Records from a collection
^^^^^^^^^^^^^^^^
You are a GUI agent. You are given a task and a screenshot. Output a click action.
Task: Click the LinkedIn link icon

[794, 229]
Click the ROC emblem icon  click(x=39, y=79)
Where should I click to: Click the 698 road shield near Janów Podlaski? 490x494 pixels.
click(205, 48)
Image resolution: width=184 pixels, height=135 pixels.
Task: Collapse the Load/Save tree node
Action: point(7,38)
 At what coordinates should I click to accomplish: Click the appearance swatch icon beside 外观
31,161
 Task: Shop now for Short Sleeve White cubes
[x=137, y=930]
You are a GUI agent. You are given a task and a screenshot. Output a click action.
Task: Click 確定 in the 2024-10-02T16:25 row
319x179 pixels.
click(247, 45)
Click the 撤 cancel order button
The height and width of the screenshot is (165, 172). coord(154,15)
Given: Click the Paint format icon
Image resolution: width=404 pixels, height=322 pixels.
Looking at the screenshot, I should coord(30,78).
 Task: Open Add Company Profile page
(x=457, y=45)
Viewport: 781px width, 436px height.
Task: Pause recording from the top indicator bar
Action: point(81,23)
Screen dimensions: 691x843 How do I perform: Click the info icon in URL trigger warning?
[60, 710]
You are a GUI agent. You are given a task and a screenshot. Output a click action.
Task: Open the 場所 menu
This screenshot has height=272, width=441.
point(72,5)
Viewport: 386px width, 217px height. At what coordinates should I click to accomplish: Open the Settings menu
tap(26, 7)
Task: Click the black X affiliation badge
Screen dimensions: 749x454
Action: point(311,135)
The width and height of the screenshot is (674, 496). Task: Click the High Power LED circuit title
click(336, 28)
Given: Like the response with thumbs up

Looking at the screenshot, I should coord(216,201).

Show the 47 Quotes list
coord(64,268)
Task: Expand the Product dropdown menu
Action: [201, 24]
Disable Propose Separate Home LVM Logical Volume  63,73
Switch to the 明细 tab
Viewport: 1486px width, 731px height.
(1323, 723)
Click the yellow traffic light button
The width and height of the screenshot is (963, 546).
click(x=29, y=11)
^^^^^^^^^^^^^^^^
• _Problem to solve_
Your task is to reproduce all the data exactly as shown.

• _Written solution_
You are a GUI agent. You are given a task and a screenshot. Output a click action.
Task: Click the LinkedIn link icon

[794, 229]
Click the ROC emblem icon  click(x=39, y=79)
Where should I click to: Click the 698 road shield near Janów Podlaski? 490x494 pixels.
click(205, 48)
Image resolution: width=184 pixels, height=135 pixels.
Task: Collapse the Load/Save tree node
Action: point(7,38)
 At what coordinates should I click to accomplish: Click the appearance swatch icon beside 外观
31,161
 Task: Shop now for Short Sleeve White cubes
[x=137, y=930]
You are a GUI agent. You are given a task and a screenshot. Output a click action.
Task: Click 確定 in the 2024-10-02T16:25 row
319x179 pixels.
click(247, 45)
Click the 撤 cancel order button
The height and width of the screenshot is (165, 172). coord(154,15)
Given: Click the Paint format icon
Image resolution: width=404 pixels, height=322 pixels.
Looking at the screenshot, I should coord(30,78).
 Task: Open Add Company Profile page
(x=457, y=45)
Viewport: 781px width, 436px height.
Task: Pause recording from the top indicator bar
Action: point(81,23)
Screen dimensions: 691x843 How do I perform: Click the info icon in URL trigger warning?
[60, 710]
You are a GUI agent. You are given a task and a screenshot. Output a click action.
Task: Open the 場所 menu
This screenshot has height=272, width=441.
point(72,5)
Viewport: 386px width, 217px height. At what coordinates should I click to accomplish: Open the Settings menu
tap(26, 7)
Task: Click the black X affiliation badge
Screen dimensions: 749x454
Action: point(311,135)
The width and height of the screenshot is (674, 496). Task: Click the High Power LED circuit title
click(336, 28)
Given: Like the response with thumbs up

Looking at the screenshot, I should coord(216,201).

Show the 47 Quotes list
coord(64,268)
Task: Expand the Product dropdown menu
Action: [201, 24]
Disable Propose Separate Home LVM Logical Volume  63,73
Switch to the 明细 tab
Viewport: 1486px width, 731px height.
(1323, 723)
Click the yellow traffic light button
The width and height of the screenshot is (963, 546).
click(x=29, y=11)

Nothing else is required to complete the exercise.